Miami-based Burger King is buying Canada’s iconic coffee chain Tim Hortons for about US$11-billion in a deal that will allow the two fast food companies to operate as independent brands.
The companies said the transaction will create a new company that will form the world’s third-largest quick service restaurant company.
The new global company will have about $23 billion in sales and more than 18,000 restaurants in 100 countries, allowing both chains to expand globally.
The corporate headquarters will be based in Canada, the largest market of the combined company, and could help Burger King lower its U.S. tax bill.
Oakville, Ont., will remain the global home of Tim Hortons and Miami will remain global home of Burger King.
Private equity firm 3G Capital will own about 51% of the new company.
Alex Behring, executive chairman of Burger King and managing partner at 3G Capital, will lead the new global company as executive chairman and director.
Tim Hortons president and CEO Marc Caira will be appointed vice-chairman and a director, focused on strategy and global business development.
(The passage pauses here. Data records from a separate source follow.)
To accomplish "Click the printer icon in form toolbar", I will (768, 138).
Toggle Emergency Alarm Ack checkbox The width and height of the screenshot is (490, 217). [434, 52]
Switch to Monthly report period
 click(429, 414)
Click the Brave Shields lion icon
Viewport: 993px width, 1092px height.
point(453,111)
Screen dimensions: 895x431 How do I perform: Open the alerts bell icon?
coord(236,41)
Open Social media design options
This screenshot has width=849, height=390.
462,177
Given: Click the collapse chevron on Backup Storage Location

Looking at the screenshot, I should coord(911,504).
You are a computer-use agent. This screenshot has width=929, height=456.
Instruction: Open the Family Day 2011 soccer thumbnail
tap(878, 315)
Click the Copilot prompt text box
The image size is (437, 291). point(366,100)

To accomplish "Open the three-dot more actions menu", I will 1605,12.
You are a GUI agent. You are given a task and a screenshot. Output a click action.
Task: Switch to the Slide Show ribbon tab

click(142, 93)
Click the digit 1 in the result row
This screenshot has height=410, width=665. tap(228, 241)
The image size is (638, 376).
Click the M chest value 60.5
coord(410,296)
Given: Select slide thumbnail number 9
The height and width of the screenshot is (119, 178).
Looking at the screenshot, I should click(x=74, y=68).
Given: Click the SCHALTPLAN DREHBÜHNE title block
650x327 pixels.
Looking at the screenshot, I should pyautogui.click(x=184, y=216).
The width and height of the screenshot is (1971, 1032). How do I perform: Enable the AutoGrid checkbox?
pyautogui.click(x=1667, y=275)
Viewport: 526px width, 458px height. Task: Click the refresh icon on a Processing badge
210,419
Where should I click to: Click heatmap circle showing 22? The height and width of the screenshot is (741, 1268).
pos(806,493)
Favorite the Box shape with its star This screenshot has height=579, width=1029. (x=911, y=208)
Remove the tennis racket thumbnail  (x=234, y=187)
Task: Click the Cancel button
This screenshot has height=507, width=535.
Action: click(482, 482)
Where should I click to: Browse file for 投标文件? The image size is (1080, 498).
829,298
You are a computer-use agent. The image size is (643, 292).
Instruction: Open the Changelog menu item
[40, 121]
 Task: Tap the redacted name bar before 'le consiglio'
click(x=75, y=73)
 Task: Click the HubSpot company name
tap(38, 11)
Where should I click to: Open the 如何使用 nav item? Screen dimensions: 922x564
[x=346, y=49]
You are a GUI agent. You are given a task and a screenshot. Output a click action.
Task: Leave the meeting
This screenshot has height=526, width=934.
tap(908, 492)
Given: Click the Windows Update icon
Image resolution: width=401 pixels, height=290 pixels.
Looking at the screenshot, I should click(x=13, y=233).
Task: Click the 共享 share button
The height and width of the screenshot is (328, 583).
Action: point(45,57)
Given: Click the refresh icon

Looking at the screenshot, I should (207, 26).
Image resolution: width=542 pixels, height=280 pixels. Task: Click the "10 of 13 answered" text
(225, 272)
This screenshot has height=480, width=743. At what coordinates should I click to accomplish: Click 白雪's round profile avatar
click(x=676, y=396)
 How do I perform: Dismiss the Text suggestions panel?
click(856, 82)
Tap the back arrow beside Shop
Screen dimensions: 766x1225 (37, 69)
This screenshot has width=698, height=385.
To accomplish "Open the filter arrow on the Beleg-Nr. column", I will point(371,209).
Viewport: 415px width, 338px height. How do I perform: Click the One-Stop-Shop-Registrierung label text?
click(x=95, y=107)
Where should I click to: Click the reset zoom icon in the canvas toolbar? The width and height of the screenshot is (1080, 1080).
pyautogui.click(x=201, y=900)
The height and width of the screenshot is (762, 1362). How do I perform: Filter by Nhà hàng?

As part of the new company’s commitment to Canada, there are no plans to change the way Tim Hortons works with its franchisees, or its business model and there are no plans to cut staff working at the restaurant level.
“As an independent brand within the new company, this transaction will enable us to move more quickly and efficiently to bring Tim Hortons iconic Canadian brand to a new global customer base,” said Caira, in a statement on Tuesday.
“At the same time, our customers, employees, franchisees and fellow Canadians can all rest assured that Tim Hortons will still be Tim Hortons following this transaction, including our core values, employee and franchisee relationships, community support and fresh coffee.”